Sevgili Lupus,
İki hafta önce hayatımdaki bazı şeyler değişmeye başladı. İlk başlarda çok canım yandı ama sonra değişimin karşısında durmanın gereksiz ve yorucu olduğuna karar vererek değişim nehrinde akıntıya kapıldım. Kalbim değişiyor, ruhum değişiyor en önemlisi de hislerim değişiyor kendime ve çevremdekilere karşı. Değişmek sanırım hiç bitmeyecek bir serüven ve hayatta değişmeye direndikçe aslında daha çok yorulduğumuzu geçen bu iki haftada biraz daha anlamaya başladım. Eski ben olup olayları kontrol etmeye çalışmak istedim. Hem benim için hem de karşımdaki için yapabileceğim en kötü şey olduğuna karar verdim ve her seferinde aynı şeyi yapıp farklı bir sonuç elde etmem mümkün olmadığından bu sefer bırakmaya ve gözlemlemeye karar verdim. Bu sürede de okuduğum kitaptaki meditasyon kısımlarını yapmaya başladım.

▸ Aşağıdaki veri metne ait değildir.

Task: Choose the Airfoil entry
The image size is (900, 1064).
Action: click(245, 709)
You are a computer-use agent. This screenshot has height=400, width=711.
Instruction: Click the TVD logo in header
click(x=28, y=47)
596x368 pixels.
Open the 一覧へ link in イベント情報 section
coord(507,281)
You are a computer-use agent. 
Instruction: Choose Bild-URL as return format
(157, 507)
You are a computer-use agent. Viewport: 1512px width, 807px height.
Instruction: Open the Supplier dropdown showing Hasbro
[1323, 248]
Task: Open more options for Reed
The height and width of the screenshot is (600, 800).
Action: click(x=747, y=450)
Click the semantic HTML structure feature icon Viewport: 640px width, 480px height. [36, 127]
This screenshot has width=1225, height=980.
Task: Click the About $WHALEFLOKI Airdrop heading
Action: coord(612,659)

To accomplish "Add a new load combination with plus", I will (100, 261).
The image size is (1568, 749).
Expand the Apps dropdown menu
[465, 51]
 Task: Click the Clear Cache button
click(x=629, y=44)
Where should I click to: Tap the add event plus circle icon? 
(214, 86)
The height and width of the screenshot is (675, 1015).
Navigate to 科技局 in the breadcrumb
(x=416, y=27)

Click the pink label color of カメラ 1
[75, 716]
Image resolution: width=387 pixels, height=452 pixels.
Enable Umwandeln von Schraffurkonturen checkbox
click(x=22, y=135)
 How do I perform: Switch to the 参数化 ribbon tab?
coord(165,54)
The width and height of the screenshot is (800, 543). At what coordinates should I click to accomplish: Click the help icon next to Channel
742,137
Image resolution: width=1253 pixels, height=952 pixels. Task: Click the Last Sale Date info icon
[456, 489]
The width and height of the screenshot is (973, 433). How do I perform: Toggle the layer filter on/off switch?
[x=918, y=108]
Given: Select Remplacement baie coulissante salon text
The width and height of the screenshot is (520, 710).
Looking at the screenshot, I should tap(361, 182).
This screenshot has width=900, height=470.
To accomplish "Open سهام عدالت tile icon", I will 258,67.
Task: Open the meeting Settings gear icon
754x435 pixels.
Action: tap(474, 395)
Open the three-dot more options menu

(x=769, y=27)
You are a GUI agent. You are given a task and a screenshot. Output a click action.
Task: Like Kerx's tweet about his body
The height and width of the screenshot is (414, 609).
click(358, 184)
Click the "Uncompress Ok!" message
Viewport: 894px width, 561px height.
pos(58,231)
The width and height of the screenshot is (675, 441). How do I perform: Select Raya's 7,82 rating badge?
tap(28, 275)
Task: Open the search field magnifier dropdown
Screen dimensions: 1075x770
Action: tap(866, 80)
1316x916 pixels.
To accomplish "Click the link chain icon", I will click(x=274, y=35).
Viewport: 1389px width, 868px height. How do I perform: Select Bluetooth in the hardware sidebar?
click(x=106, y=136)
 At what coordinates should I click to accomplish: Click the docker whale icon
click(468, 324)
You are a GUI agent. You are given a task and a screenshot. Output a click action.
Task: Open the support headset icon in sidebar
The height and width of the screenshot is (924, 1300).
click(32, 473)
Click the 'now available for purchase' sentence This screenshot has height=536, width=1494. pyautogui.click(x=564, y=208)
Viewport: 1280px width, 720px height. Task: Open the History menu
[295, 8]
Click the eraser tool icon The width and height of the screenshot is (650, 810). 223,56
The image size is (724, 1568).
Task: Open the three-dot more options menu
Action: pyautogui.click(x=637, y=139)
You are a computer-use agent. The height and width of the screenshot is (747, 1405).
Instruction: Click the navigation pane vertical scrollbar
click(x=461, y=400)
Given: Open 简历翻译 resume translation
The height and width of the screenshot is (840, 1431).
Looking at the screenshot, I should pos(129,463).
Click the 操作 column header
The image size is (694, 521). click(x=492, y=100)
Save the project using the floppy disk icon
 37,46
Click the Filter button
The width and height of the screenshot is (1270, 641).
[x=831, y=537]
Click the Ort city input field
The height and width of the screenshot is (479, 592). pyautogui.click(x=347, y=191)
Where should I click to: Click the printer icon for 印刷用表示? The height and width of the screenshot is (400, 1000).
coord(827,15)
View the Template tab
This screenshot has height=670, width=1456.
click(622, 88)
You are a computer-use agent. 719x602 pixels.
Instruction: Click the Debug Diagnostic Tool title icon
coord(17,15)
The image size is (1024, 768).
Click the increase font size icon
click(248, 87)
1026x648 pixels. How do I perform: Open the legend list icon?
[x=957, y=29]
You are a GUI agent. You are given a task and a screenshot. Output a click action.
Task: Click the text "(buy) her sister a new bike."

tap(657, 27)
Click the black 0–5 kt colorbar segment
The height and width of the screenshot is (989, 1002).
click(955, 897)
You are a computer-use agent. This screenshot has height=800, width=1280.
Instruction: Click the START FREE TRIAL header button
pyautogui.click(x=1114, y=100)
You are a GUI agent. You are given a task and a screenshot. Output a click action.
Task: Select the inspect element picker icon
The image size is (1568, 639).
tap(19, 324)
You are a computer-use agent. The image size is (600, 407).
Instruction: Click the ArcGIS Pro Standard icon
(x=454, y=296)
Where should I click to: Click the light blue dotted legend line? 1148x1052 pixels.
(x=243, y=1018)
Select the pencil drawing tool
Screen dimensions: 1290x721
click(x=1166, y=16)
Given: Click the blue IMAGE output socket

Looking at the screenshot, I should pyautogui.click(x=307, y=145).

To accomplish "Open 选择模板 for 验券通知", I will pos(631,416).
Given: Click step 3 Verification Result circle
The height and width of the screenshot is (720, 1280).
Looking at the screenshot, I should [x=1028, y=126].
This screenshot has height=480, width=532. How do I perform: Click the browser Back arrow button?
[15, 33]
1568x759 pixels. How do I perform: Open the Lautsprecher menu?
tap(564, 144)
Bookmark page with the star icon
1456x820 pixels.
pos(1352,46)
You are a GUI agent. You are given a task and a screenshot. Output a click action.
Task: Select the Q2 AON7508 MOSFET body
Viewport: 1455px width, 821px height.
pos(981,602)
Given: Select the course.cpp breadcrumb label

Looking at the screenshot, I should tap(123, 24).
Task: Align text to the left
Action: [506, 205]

Kendimle ilgili bu kadar çok şeyi kabul edip, affedip bırakmak oldukça yorucuydu. Ne çok şey biriktirmişim derinliklerimde. Azmettim:) 2 saatten fazla günlük meditasyonlar yapıp derinlere inmeyi başardım. Olumsuz duygu ve düşüncelerimi çıkardım o derinliklerden ve gönderdim :) Evet gönderdim kurtuldum, yerine de daha güzel mutlu duygular koydum. İçim bir rahatladı anlatamam :) Yalnız kalmaktan korkmuyorum artık kendimle de mutlu olabildiğimi biliyorum. Hatta bunun nasıl bir his olduğunu anlamak için bugün kendimle randevum vardı. Gerçekten gülme :) kendi kendimle randevu ayarladım :) Deniz kenarında ben ne istersem onu yaşayabileceğim bir gün. Eskiden hep bahaneler üretip çıkamayacağım bu randevuya azimle karar verip ders programımı ayarladım. Sonra tam sabah uyandım herşey hazırdı ki ablam ve Linamın bugün gelmeleri gerekti. Hemen vazgeçmek istedim. Sonra dedim ki gideyim ben. Bu sefer de bir suçluluk hissi kapladı içimi. "Ulan bugün ablanla Lina geliyor başka gün mü kalmadı boşver" dedim. Ay bir fark ettim bunların hepsi bana birşeyler göstermeye çalışıyor. Hop yine incelemeye başladım kendimi. Sonra herşeyi biraz daha fark ettim. "AAA benim kendimle çok önemli bir randevum var, deniz kenarında asla iptal edemem." İşte bu oley artık kendi kendim için önemli bir insanım. Saçmalıyor gibi geliyorum yazarken ama ne yapayım çok heyecanlıyım bu aydınlanmalar için. Sonuçta gittim. Tüm gün sahilde kitabımla başbaşaydım. Bir sürü şey fark ettim meğer ben uzun yüzmeyi seviyormuşum. Sonra sırt üstü yatıp denizin altındaki sesleri dinlemeyi ve dalıp taklalar atmayı ve bunları yaparken yalnız olmayı da seviyormuşum. Uyudum uyandım meditasyon yaptım kitapta artık 4. Hafta meditasyonuna geçmeye karar verdim. Böyle muhteşem ve aslında basit bir gün yaşadım :)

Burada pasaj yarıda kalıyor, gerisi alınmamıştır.